Tarrant County Jailers Charged With Murder After Inmate Dies In Custody


Two corrections officers in Tarrant County, Texas, have been indicted for murder in the death of an inmate, Anthony Johnson Jr.

Johnson had been involved in a struggle as a routine check of his cell for contraband took place on April 21.

As the struggle ensued, a recording depicted Rafael Moreno Jr. with his knee on Johnson’s back for over a minute after he had already been pepper sprayed and restrained.

“I can’t breathe,” 31-year-old Johnson, a Marine veteran, could be overheard saying in the recording.

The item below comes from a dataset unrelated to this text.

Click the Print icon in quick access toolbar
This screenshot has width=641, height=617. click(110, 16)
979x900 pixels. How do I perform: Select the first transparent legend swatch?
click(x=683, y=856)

The person who was the supervisor back then, Lt. Joel Garcia, had recorded the occurrence on his phone.

The Tarrant County Sheriff’s Office stated that Johnson’s death was a homicide, citing mechanical and chemical asphyxia as his cause of death.

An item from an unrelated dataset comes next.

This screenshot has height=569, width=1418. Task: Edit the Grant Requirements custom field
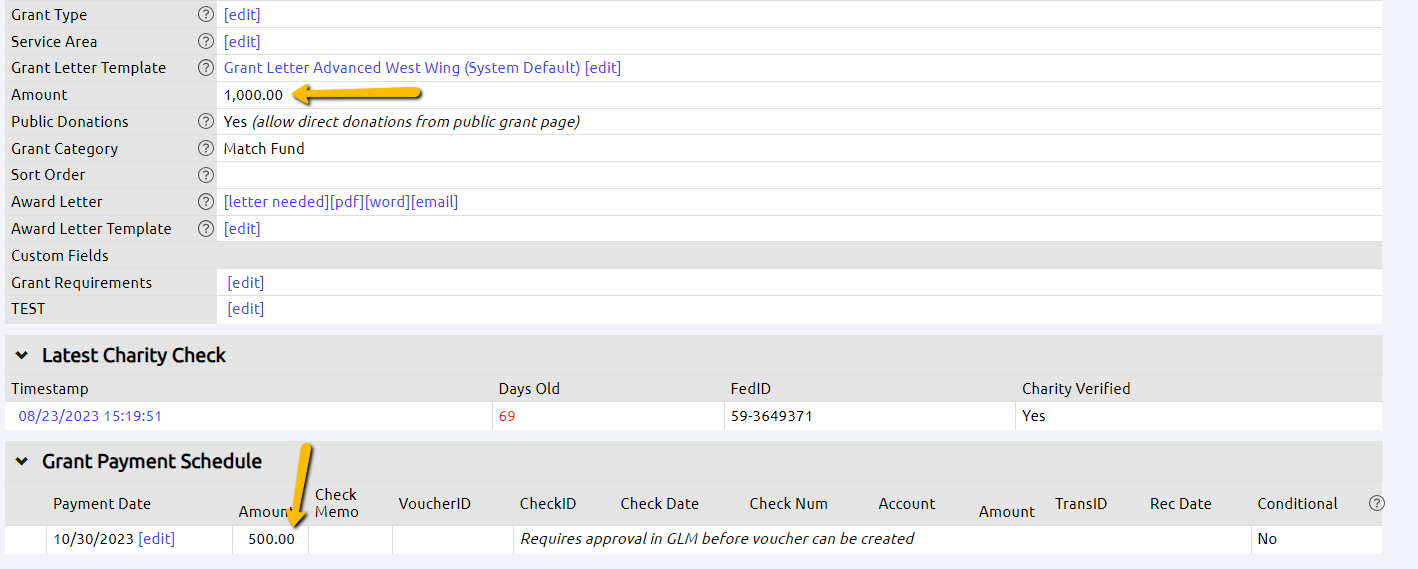246,283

In addition to that, methamphetamine was also said to have been a contributing factor in Johnson’s death.

On June 25, an indictment was filed for both Moreno and Garcia for murder by a Tarrant County Grand Jury.

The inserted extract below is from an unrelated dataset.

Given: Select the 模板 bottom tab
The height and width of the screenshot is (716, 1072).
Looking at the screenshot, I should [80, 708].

“The indictment of Rafael Moreno, Jr. and Joel Garcia is an appropriate step in the right direction considering what we all saw in the video revealing Anthony Johnson Jr.’s last moments of life. Anthony’s family and community members have been anticipating this day to arrive. But, it is only one piece of the puzzle. The unfortunate reality is that there are even more people in the video who need to be held accountable for what they did or did not do,” stated Lawyer Daryl K. Washington on behalf of the Johnson family.

Moreno and Garcia were terminated after the incident. However, they were then reinstated because of improper protocol with their firings. Both officers will stay on administrative leave while the investigation is ongoing.

For now, both of their cases will go to the District Attorney’s Office for prosecution.

It is reported that 63 inmates have died while being in custody at the Tarrant County Jail since 2017. This is more than the national average.

In May, the head of the jail, Chief Charles Eckert, retired as the controversy was at an all-time high.